▶ Extracted text:
###
1

I want to assign data to a column of the data frame using for loop and a function but I got the common warning:

"SettingWithCopyWarning: A value is trying to be set on a copy of a slice from a DataFrame"

I have a data frame and three columns of date(year, month and day) and now I want a new column which converts those three columns to one.

I am using a for loop to assign the new data to the new column. I tried to use copy() and deepcopy() as you can see below but it does not work.

    for i in range(100008):
        df.new_col[i]=convert(df.year[i],df.mounth[i],df.day[i])

what I tried instead of second line:

 df.new_col[i].copy()=convert(df.year[i],df.mounth[i],df.day[i]) 
 deepcopy(df.new_col[i]) =convert(df.year[i],df.mounth[i],df.day[i])
###
▶ Data lines:
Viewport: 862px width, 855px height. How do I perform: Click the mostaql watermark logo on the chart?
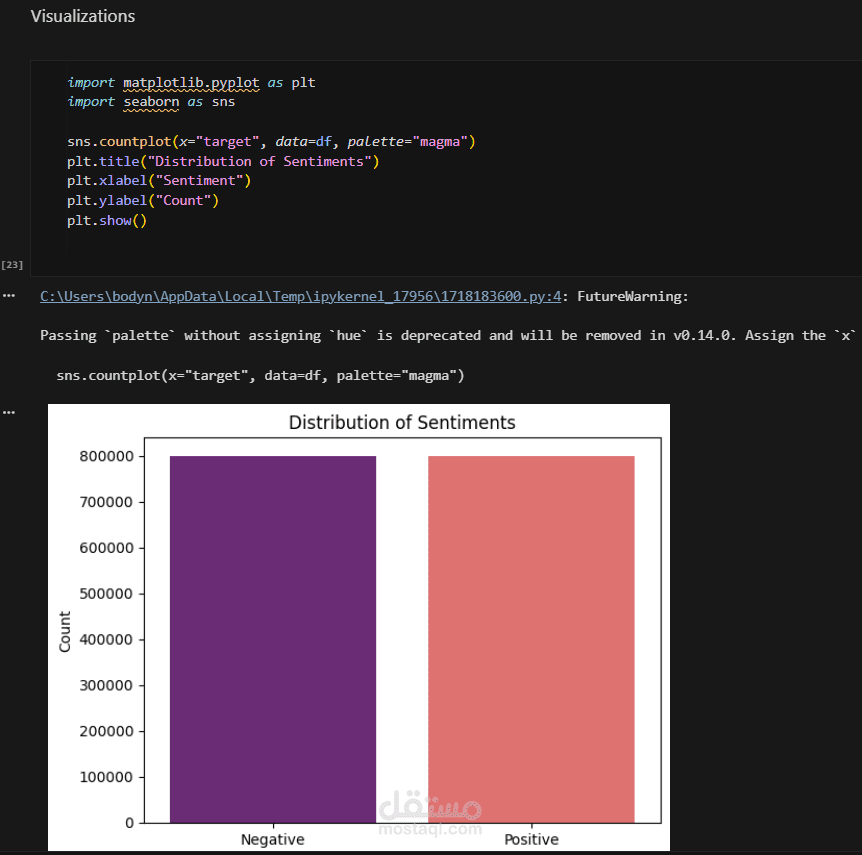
###
▶ Directions:
- 1) According to the pandas post, which two functions did the poster try in place of the second line of the loop?
- 2) Reproduce everything in the pandas post from "I want to assign" down to "df.new_col[i]=convert(df.year[i],df.mounth[i],df.day[i])".

▶ Exercise answers:
- 1) copy() and deepcopy()

- 2)
I want to assign data to a column of the data frame using for loop and a function but I got the common warning:

"SettingWithCopyWarning: A value is trying to be set on a copy of a slice from a DataFrame"

I have a data frame and three columns of date(year, month and day) and now I want a new column which converts those three columns to one.

I am using a for loop to assign the new data to the new column. I tried to use copy() and deepcopy() as you can see below but it does not work.

    for i in range(100008):
        df.new_col[i]=convert(df.year[i],df.mounth[i],df.day[i])